Re-evaluate purging strategies
Open, Needs TriagePublic

Description

It seems older articles are getting lost in trending, presumably due to the purging strategy.
We should take a days dump of events from Wikipedia and locally work out which notable articles are being lost during purging.

Currently when the list of articles exceeds max_pages we purge the older articles.

Open questions

  • Are certain trending pages getting purged? (Use the result of T159967 to debug)
  • What is a typical max_pages for the period of a day?
  • What is an acceptable/performant value of max_pages
  • What strategies could we use to ensure max_pages is rarely exceeded? Can we purge under other criteria?
Jdlrobson created this task.Thu, Mar 9, 9:54 PM
Restricted Application added a subscriber: Aklapper. · View Herald TranscriptThu, Mar 9, 9:54 PM

Still seeing issues today and after some further investigation the min speed config value 0.1 is also to blame. This is speed per minutes.

Typically a trending article in a day on Wikipedia gets up to 100 edits

Right now Park Geun-hye should be the top trending article - she's had 64 edits (16 of those by anon) (updated about an hour ago) by 46 editors 16 anon) with 3 reverts (since about 14 hours ago). However she doesn't show up when I query the RESTBase service. If you calculate the speed of this actvity - that's 64/14*60 = 64/840 = 0.07 edits per minute - below our threshold.

If that continues for a 24hr period - 64/1440 = 0.06 edits per sec.
Bumping this down to 0.05 thus might help... but this aims to get rid of slow edits - e.g. if a page gets only 5 edits in an hour, we can probably safely drop it after 1hr. If the threshold is 0.05 that page will only get dropped after 2hrs (5/60 = 0.08, 5/120 = 0.04)... and right now speed is the main thing we purge on.
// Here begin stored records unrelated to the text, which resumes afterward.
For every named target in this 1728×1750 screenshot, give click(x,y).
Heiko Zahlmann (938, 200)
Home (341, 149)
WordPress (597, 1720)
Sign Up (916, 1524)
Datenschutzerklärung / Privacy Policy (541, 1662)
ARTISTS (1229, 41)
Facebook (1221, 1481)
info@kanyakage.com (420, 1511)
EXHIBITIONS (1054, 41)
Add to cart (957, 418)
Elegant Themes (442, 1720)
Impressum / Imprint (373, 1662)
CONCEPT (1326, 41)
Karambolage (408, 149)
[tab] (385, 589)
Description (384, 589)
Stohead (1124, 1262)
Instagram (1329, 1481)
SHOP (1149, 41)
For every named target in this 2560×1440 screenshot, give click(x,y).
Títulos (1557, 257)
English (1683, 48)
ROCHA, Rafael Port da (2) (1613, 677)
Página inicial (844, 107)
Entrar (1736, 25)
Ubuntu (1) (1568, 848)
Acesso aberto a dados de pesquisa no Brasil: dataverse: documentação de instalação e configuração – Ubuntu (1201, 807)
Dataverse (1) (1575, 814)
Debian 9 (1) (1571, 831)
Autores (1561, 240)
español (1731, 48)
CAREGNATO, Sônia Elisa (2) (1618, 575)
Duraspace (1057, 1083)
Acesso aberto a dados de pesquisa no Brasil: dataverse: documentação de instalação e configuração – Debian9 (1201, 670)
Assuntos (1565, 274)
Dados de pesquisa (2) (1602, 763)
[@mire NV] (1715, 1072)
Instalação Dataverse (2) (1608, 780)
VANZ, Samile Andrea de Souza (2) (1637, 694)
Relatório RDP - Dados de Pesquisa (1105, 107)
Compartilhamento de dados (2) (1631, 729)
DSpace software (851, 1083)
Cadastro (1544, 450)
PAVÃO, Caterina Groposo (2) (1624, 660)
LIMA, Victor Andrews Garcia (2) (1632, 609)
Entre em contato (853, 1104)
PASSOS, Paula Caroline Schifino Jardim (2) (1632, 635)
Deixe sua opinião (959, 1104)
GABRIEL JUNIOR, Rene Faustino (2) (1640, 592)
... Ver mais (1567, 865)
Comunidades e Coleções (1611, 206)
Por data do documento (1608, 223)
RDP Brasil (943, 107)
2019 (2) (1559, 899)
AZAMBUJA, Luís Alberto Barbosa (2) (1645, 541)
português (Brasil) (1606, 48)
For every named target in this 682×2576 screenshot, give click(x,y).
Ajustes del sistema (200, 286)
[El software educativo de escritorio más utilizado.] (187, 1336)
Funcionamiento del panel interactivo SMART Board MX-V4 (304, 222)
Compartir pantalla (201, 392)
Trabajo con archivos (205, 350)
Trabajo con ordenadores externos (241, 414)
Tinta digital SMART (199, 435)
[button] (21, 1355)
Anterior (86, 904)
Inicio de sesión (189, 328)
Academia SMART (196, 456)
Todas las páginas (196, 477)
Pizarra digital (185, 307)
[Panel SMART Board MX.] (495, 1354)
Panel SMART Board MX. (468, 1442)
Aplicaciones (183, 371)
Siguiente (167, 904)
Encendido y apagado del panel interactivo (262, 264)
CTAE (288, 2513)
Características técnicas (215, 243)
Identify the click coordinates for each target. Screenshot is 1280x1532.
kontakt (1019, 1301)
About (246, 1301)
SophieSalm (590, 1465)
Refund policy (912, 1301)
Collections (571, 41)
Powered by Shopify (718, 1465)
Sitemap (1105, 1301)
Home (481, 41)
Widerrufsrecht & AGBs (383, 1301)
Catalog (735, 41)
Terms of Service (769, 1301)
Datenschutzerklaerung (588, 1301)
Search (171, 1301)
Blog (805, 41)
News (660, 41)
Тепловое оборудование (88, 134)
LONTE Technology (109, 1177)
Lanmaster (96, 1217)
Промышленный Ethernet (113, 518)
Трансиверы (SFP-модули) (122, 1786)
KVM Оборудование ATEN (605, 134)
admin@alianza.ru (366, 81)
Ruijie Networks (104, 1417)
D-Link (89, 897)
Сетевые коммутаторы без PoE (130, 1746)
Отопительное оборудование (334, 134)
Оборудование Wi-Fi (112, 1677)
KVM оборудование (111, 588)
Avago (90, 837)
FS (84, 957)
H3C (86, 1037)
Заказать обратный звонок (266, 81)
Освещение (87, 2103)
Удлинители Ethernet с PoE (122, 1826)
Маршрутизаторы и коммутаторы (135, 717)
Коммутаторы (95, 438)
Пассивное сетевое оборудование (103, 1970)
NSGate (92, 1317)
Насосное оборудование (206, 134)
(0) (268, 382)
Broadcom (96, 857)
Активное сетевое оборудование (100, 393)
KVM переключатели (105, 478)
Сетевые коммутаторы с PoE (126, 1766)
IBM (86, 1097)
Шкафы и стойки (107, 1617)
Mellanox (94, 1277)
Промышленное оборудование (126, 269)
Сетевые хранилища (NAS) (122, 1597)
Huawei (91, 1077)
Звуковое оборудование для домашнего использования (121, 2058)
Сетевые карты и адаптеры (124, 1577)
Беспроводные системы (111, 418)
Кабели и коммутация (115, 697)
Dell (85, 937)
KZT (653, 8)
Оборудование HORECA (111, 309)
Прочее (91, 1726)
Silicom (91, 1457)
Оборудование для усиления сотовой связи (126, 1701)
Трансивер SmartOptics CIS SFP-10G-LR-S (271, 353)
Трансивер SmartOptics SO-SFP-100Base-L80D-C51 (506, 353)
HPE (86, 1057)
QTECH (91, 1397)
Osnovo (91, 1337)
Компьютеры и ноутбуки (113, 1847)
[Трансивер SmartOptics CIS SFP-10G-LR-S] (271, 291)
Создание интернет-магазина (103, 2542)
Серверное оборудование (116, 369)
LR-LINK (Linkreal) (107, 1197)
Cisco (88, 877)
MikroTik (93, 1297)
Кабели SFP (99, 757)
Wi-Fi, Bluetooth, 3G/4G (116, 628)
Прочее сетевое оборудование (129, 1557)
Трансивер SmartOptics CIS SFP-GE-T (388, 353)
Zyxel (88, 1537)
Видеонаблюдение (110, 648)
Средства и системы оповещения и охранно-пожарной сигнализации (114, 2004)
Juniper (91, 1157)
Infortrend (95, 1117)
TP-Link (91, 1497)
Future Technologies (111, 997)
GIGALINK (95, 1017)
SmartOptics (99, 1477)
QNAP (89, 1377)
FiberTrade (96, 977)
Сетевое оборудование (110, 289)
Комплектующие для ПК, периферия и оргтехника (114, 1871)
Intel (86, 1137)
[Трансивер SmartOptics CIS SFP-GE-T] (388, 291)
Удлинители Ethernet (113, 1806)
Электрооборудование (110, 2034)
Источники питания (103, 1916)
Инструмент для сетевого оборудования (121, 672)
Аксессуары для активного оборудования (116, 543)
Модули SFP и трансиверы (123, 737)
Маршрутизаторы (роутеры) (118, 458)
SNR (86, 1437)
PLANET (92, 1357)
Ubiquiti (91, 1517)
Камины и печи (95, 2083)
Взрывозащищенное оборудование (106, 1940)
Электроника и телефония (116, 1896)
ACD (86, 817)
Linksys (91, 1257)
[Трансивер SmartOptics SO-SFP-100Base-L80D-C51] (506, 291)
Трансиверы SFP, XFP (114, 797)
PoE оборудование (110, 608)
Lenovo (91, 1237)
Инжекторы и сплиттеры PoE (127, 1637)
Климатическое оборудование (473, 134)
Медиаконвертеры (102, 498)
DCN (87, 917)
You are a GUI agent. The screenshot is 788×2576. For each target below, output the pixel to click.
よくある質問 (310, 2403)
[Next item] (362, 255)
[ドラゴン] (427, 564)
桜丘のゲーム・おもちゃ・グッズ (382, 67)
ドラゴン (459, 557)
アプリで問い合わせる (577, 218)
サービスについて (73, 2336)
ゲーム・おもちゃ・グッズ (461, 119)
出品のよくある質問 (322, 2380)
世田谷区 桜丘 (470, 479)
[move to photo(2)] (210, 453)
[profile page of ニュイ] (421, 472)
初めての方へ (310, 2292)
In Weekipedia what I do to circumvent this issue is mark articles as safe when they reach a certain threshold. I advise we do the same here - basically if a page gets a certain amount of edits we only purge it if it's become inactive or old.

Still seeing issues today and after some further investigation the min speed config value 0.1 is also to blame. This is speed per minutes.

Typically a trending article in a day on Wikipedia gets up to 100 edits

Right now Park Geun-hye should be the top trending article - she's had 64 edits (16 of those by anon) (updated about an hour ago) by 46 editors 16 anon) with 3 reverts (since about 14 hours ago). However she doesn't show up when I query the RESTBase service. If you calculate the speed of this actvity - that's 64/14*60 = 64/840 = 0.07 edits per minute - below our threshold.

Would it be possible that that page is in memory, but just not in the top 20 returned results?

If that continues for a 24hr period - 64/1440 = 0.06 edits per sec.
Bumping this down to 0.05 thus might help... but this aims to get rid of slow edits - e.g. if a page gets only 5 edits in an hour, we can probably safely drop it after 1hr. If the threshold is 0.05 that page will only get dropped after 2hrs (5/60 = 0.08, 5/120 = 0.04)... and right now speed is the main thing we purge on.

Perhaps then the activity should be calculated per hour regardless of the retention interval? Those could then be stored in memory and ordered by that.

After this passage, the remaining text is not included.